Cipla Limited, Dr. Reddy's Laboratories Limited, Emcure Pharmaceuticals Limited, Hetero Labs Limited and Sun Pharmaceutical Industries Limited are the five signees from India. Cipla, Dr. Reddy's and Hetero were also supplying remdesivir produced by Gilead Lifesciences.
What Are The MOVe-OUT Trials?
Conducted against 170 planned locations in countries including Argentina, Brazil, Canada, Chile, Colombia, Egypt, France, Germany, Guatemala, Israel, Italy, Japan, Mexico, Philippines, Poland, Russia, South Africa, Spain, Sweden, Taiwan, Ukraine, the United Kingdom and the United States, the trial was meant to enroll 1500 patients.
The interim results evaluated data from 775 patients. While incidents of adverse events due to consuming the drugs were comparable in those who received the drug and the placebo (35 and 40 per cent respectively), only 7.3 per cent of participants who received the drug required hospitalisation through day 29 but 14.1 per cent of the patients who received placebos were admitted to hospitals or died.
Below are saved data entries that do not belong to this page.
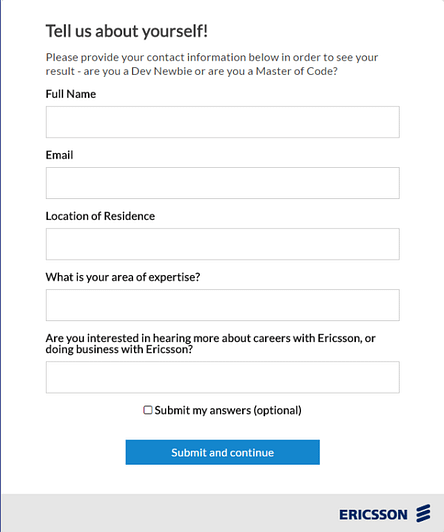Viewport: 444px width, 532px height.
Task: Click the 'What is your area of expertise?' label
Action: click(123, 277)
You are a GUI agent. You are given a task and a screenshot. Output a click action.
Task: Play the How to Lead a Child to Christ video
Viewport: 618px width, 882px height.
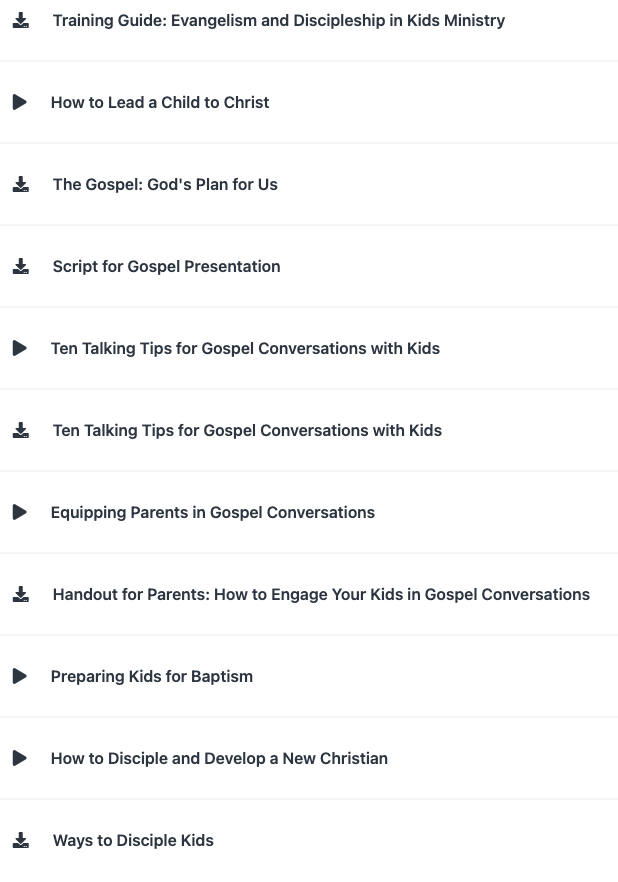tap(19, 101)
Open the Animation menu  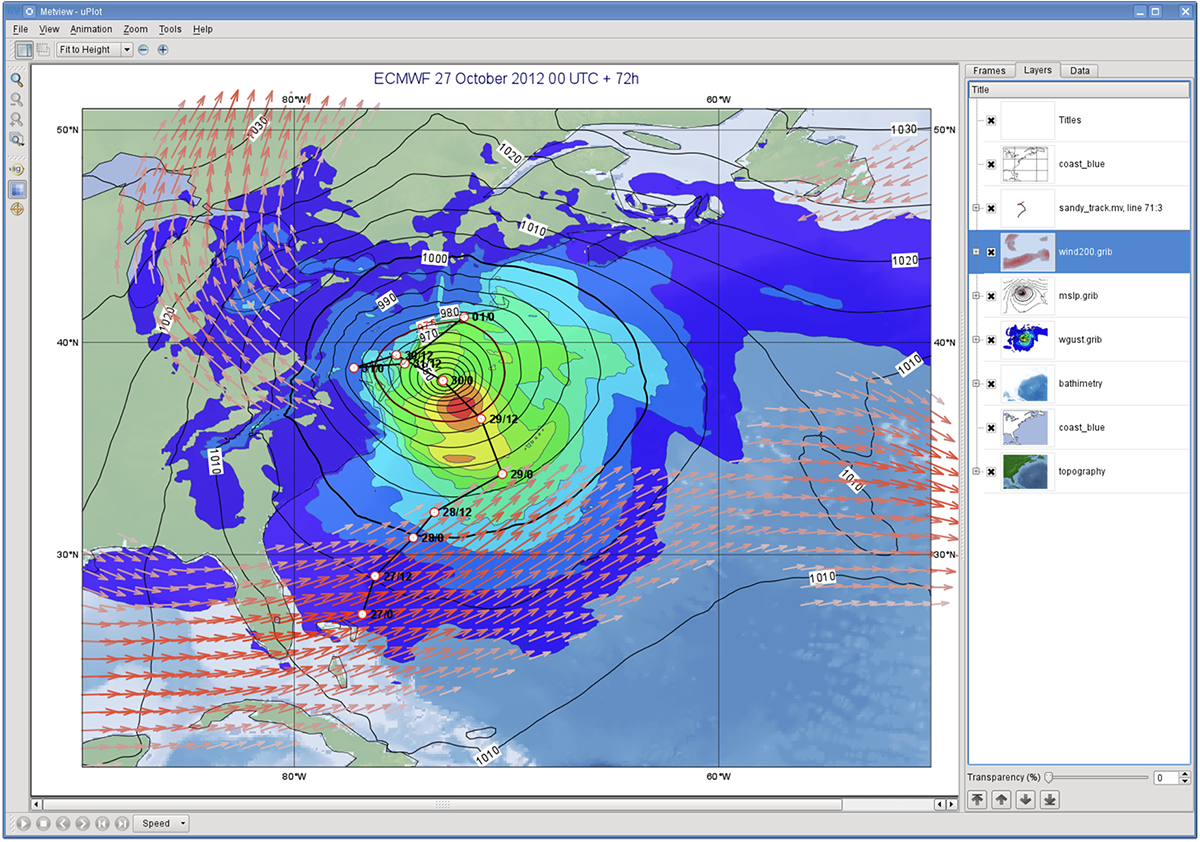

Close to 40 per cent samples were sequenced and the trials showed that molnupiravir acted against the Delta, Gamma and Mu variants of the original SARS-CoV-2 virus.
Even though the trials are still ongoing, Merck has been developing the medicine at its facilities on its own risk. Merck expects to produce 10 million courses of treatment by the end of 2021, with more doses expected to be produced in 2022.
The pharmaceutical has also entered an agreement with the US authorities that it will give close to 1.7 million doses to the country as soon as it is approved by the regulators for use. The company is also in talks with regulatory bodies across the world for distributing molnupiravir.